**GIVEN DATA**
== == ==
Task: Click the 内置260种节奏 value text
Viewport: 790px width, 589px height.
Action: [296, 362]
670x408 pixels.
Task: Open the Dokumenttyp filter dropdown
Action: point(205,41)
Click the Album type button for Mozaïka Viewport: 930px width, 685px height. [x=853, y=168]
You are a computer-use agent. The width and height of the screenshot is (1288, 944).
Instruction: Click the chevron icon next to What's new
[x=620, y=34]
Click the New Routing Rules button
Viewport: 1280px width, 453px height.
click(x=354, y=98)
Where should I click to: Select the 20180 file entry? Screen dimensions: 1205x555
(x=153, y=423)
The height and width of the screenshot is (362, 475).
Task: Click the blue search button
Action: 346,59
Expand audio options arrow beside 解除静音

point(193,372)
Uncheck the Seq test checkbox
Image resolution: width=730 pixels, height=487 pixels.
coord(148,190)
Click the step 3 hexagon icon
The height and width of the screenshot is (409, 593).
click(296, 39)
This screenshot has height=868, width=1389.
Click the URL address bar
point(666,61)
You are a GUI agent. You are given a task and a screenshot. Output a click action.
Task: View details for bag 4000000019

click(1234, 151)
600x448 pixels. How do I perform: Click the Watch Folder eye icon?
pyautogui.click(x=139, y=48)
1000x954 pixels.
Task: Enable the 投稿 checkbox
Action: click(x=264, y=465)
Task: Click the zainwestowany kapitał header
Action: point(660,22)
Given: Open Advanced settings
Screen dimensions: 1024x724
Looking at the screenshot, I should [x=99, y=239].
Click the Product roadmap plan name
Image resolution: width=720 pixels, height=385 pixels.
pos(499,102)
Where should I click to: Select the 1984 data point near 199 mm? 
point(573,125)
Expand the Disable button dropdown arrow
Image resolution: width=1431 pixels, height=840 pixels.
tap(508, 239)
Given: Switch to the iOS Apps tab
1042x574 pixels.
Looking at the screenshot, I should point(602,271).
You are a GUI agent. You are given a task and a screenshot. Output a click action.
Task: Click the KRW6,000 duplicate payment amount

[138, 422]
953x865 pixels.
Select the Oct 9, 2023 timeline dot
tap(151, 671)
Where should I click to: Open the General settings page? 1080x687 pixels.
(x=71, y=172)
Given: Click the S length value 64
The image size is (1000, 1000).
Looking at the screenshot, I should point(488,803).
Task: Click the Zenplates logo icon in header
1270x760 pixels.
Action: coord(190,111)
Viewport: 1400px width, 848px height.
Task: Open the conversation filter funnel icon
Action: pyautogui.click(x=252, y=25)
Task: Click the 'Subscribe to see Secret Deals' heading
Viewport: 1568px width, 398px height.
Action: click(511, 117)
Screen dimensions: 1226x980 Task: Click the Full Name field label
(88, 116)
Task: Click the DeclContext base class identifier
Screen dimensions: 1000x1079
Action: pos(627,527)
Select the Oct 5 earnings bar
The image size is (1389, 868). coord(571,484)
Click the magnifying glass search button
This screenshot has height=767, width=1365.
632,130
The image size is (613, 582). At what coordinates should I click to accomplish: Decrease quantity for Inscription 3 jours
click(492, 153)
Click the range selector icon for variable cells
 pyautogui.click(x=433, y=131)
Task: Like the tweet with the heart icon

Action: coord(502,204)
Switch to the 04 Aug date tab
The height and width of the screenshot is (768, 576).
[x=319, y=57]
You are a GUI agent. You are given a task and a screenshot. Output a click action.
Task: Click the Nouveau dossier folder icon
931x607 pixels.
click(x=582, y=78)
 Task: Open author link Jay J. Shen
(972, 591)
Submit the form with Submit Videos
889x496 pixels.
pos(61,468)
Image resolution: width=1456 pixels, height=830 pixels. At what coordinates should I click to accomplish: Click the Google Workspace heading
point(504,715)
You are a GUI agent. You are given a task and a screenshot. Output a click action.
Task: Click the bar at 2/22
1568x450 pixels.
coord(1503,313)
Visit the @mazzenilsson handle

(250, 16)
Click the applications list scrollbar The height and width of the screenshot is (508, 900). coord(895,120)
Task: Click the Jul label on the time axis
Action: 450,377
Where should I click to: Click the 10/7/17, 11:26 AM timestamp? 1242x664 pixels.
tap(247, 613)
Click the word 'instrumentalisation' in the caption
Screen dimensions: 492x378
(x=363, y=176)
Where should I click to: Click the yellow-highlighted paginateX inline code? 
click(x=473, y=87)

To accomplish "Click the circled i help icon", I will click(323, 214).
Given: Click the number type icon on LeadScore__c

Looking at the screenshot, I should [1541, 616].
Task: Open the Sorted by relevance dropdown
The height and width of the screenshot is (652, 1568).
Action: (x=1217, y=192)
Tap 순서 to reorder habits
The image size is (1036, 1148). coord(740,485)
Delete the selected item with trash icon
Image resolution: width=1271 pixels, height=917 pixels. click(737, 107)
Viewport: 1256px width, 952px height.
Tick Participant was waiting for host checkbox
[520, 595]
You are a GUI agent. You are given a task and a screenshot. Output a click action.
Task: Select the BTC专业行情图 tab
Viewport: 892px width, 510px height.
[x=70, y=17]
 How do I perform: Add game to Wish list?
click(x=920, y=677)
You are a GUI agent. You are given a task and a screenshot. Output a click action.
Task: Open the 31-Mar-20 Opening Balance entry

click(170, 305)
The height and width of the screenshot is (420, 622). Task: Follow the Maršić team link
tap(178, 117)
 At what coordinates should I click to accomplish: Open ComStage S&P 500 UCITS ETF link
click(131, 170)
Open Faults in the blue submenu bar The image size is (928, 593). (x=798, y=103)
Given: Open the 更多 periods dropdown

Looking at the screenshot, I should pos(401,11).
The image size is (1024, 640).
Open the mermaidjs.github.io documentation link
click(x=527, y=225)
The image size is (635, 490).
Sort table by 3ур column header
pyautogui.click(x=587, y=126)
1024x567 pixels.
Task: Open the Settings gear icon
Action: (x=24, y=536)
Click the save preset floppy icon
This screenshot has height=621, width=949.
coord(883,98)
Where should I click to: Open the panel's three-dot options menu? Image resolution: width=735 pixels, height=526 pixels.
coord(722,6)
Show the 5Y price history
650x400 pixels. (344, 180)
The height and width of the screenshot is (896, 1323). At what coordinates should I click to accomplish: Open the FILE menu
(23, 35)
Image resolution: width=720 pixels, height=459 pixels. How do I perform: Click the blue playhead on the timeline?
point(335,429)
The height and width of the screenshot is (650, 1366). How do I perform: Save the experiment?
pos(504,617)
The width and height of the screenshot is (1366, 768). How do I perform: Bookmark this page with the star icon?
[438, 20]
== == ==
**ABOUT THIS EXERCISE**
Copy, from the lines above, each one that holds "Switch".

**WRITTEN RESPONSE**
Given: Switch to the iOS Apps tab
Switch to the 04 Aug date tab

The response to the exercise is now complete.